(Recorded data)
********

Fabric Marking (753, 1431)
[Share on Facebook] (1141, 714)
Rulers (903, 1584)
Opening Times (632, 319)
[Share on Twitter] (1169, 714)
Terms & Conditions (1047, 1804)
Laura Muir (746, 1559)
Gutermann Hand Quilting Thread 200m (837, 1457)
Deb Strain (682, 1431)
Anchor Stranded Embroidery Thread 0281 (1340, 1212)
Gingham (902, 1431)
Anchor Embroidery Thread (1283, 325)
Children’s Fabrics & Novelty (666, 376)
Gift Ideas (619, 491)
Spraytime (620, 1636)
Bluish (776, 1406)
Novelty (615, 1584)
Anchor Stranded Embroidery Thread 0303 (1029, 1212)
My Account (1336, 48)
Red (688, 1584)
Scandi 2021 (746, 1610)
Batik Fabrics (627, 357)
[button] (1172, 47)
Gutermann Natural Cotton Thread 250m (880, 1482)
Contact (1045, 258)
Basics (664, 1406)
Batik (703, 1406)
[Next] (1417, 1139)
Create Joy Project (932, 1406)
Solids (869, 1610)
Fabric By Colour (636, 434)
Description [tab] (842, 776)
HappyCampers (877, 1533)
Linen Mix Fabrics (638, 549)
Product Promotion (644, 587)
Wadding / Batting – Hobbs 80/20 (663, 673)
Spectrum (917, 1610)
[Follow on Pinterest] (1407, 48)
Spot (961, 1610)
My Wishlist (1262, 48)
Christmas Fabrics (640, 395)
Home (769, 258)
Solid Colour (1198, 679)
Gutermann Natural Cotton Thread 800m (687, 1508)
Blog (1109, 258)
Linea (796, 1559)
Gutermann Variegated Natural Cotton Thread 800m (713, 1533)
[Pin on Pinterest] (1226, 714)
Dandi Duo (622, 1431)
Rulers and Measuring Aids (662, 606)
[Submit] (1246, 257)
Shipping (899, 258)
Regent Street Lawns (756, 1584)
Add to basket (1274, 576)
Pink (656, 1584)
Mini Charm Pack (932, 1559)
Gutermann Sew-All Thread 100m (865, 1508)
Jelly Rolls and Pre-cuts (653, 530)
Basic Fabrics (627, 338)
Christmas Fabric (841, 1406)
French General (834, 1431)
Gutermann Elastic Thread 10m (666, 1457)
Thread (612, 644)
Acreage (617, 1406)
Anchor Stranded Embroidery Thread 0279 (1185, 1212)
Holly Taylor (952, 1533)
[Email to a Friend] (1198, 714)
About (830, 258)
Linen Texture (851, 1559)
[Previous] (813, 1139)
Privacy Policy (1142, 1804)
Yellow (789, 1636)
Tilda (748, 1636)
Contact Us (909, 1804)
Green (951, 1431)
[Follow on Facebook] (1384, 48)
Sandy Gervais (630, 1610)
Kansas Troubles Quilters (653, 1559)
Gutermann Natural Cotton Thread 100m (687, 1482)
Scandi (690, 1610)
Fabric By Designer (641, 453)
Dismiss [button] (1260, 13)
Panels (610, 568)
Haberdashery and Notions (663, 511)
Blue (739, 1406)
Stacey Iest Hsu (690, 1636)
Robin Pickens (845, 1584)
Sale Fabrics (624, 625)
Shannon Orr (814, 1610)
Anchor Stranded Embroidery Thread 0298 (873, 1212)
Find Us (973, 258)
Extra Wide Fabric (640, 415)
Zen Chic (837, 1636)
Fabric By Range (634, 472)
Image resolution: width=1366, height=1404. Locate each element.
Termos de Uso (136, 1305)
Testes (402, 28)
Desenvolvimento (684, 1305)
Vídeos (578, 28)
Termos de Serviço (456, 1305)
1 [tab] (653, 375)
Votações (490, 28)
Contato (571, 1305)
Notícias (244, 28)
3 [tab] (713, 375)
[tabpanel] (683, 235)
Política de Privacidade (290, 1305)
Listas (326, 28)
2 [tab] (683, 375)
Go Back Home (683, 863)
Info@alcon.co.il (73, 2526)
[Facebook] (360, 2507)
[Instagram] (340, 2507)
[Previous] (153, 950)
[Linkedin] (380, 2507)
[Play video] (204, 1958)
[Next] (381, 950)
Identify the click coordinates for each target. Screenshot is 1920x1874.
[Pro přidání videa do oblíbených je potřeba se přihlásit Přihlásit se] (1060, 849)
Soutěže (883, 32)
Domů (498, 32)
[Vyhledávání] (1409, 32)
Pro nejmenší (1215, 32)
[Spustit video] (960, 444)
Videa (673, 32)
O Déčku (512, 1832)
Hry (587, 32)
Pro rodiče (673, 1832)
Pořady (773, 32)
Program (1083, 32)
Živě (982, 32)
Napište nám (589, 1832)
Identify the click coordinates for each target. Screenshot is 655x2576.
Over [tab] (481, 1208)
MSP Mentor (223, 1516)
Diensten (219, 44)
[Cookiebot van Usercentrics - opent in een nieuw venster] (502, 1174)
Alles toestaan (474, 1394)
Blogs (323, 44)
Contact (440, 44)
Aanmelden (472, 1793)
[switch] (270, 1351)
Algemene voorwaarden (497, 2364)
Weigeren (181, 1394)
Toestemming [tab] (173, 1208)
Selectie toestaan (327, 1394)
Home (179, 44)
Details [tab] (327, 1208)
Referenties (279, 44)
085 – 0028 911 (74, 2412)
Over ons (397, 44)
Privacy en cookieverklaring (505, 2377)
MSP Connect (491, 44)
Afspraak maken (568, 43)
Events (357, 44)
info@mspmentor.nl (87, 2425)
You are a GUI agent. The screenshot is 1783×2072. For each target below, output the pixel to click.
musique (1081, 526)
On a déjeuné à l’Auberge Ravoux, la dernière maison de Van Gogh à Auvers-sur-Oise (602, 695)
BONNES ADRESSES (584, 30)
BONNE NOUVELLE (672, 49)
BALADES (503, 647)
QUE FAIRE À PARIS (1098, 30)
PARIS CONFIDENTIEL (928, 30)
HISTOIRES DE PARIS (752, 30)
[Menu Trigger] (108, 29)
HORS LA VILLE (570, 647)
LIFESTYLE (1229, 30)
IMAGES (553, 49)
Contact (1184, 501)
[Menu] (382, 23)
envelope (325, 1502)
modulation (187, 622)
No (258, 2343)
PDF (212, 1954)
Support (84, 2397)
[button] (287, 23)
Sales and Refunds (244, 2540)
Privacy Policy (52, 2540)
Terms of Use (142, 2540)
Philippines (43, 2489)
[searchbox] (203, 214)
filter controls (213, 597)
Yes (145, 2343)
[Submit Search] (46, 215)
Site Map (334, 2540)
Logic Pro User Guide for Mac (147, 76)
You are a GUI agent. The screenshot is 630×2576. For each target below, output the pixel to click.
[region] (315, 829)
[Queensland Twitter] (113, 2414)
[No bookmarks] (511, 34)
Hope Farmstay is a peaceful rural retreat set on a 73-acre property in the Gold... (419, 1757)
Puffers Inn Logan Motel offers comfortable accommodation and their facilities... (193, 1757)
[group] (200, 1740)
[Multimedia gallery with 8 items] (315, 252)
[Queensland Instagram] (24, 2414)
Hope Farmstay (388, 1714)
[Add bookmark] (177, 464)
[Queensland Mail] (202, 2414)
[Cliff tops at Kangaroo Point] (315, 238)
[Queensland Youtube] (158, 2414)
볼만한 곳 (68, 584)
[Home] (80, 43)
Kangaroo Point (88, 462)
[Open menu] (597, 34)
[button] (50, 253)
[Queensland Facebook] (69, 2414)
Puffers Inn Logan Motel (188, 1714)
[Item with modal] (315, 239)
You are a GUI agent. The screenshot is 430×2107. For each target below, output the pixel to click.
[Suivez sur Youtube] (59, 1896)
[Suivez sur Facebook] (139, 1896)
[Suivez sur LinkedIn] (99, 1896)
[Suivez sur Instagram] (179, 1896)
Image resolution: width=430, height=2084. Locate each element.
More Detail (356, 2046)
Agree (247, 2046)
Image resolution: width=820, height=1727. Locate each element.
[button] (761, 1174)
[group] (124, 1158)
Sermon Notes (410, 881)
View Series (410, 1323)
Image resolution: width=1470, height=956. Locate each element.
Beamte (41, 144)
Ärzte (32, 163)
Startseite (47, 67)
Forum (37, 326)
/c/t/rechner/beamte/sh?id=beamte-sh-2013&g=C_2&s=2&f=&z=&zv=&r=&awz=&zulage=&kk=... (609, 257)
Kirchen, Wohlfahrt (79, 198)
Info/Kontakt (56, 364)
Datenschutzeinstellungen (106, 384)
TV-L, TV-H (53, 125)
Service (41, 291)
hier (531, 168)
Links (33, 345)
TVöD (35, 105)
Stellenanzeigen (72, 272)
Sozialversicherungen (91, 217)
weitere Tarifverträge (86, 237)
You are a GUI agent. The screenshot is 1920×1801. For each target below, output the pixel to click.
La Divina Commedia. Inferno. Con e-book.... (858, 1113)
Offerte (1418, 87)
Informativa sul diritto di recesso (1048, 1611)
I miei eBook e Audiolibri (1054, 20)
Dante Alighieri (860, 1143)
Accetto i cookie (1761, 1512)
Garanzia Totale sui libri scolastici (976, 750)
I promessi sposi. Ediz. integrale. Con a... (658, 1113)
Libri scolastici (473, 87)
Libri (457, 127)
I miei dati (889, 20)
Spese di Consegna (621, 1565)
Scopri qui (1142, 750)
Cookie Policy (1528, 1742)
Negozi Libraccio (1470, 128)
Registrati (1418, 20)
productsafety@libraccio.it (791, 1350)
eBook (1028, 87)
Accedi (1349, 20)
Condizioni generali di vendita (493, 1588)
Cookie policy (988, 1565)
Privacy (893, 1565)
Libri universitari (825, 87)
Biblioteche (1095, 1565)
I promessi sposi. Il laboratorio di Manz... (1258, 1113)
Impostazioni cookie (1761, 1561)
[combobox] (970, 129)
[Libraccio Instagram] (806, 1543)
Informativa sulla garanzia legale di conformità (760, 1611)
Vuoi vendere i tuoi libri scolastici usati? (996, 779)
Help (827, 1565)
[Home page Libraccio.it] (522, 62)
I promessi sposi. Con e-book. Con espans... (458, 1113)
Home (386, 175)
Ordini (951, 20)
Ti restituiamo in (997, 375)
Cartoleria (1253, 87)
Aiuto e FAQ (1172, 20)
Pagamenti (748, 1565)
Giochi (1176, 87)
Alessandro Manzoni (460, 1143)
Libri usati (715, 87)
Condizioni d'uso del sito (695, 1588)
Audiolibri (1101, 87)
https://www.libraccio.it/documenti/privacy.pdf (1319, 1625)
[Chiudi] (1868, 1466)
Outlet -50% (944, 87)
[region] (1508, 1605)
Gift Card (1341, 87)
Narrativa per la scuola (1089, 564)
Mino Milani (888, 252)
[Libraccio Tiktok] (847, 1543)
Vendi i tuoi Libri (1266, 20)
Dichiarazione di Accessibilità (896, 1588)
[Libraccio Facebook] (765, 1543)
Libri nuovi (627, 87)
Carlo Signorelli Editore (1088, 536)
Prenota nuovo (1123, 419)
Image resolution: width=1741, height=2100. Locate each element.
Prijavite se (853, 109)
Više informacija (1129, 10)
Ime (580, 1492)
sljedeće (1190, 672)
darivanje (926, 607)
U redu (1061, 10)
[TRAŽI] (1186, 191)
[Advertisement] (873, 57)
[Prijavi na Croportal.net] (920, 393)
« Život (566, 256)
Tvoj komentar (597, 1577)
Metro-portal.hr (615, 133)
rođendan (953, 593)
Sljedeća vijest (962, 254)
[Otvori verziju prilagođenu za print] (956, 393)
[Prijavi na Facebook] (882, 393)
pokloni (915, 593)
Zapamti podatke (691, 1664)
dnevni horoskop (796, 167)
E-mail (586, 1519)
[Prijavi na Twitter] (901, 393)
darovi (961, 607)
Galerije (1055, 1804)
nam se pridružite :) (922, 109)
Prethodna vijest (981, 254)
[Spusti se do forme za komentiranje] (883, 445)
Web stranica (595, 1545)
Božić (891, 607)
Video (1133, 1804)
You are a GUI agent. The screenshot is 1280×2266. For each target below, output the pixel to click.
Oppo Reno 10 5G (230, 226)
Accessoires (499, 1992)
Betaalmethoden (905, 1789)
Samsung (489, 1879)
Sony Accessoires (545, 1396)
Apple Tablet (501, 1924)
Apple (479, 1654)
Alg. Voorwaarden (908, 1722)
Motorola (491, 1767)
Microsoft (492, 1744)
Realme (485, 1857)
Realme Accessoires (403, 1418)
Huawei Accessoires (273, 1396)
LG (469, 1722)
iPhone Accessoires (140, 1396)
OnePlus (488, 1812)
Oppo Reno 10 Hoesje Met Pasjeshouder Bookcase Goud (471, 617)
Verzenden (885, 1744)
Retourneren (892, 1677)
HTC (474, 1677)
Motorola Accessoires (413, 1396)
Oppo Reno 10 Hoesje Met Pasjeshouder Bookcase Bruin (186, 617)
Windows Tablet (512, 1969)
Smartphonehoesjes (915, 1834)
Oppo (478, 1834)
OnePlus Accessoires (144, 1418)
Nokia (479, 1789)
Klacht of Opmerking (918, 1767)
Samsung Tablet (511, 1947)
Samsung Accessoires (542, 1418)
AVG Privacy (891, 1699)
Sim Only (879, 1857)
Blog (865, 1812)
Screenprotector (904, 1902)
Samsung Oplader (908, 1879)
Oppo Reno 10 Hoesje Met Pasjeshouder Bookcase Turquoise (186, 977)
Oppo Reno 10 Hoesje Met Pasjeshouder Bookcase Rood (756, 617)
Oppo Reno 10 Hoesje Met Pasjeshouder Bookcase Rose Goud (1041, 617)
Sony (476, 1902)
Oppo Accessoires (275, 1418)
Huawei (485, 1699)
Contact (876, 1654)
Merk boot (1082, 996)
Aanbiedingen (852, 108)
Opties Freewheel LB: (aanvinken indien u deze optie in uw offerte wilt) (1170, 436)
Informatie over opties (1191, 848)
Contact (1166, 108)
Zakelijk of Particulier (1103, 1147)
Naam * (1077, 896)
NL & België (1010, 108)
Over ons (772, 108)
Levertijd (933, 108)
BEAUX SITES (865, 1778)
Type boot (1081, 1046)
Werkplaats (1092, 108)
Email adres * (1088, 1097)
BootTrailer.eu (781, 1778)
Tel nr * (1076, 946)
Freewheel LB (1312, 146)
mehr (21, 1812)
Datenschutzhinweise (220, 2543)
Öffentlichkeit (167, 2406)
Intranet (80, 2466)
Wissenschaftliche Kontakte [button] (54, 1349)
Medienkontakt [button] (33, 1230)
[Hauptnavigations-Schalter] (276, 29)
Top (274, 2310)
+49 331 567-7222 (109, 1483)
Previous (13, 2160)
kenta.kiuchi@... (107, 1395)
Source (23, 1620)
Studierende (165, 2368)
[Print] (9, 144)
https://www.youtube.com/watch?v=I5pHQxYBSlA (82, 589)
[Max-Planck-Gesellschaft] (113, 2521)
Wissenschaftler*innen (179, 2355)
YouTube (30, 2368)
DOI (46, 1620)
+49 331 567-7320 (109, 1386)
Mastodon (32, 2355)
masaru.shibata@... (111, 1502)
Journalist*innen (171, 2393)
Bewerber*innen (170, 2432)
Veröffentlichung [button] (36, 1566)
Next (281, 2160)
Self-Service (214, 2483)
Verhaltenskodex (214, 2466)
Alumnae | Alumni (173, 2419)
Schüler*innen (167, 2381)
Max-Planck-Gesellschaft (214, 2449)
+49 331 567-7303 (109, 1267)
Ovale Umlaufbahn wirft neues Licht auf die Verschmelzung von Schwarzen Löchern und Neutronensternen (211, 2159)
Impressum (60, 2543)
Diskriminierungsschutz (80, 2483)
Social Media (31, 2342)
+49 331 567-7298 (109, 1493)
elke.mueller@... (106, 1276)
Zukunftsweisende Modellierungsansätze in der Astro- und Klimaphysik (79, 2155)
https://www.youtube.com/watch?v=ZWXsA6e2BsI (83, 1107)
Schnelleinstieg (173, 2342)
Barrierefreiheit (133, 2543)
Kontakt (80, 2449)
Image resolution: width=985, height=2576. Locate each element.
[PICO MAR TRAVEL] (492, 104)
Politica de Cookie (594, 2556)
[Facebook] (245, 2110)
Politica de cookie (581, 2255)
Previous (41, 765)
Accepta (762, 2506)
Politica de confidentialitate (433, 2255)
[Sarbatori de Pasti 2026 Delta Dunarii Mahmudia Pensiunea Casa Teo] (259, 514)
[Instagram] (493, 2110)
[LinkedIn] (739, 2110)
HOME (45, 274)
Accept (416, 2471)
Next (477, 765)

********

**AIM OF THE EXERCISE:** Above are some lines. Repeat exactly, and only, those from the line that has "Jelly Rolls and Pre-cuts (653, 530)" through the line that has "About (830, 258)".

**ANSWER TO THIS PROBLEM:**
Jelly Rolls and Pre-cuts (653, 530)
Basic Fabrics (627, 338)
Christmas Fabric (841, 1406)
French General (834, 1431)
Gutermann Elastic Thread 10m (666, 1457)
Thread (612, 644)
Acreage (617, 1406)
Anchor Stranded Embroidery Thread 0279 (1185, 1212)
Holly Taylor (952, 1533)
[Email to a Friend] (1198, 714)
About (830, 258)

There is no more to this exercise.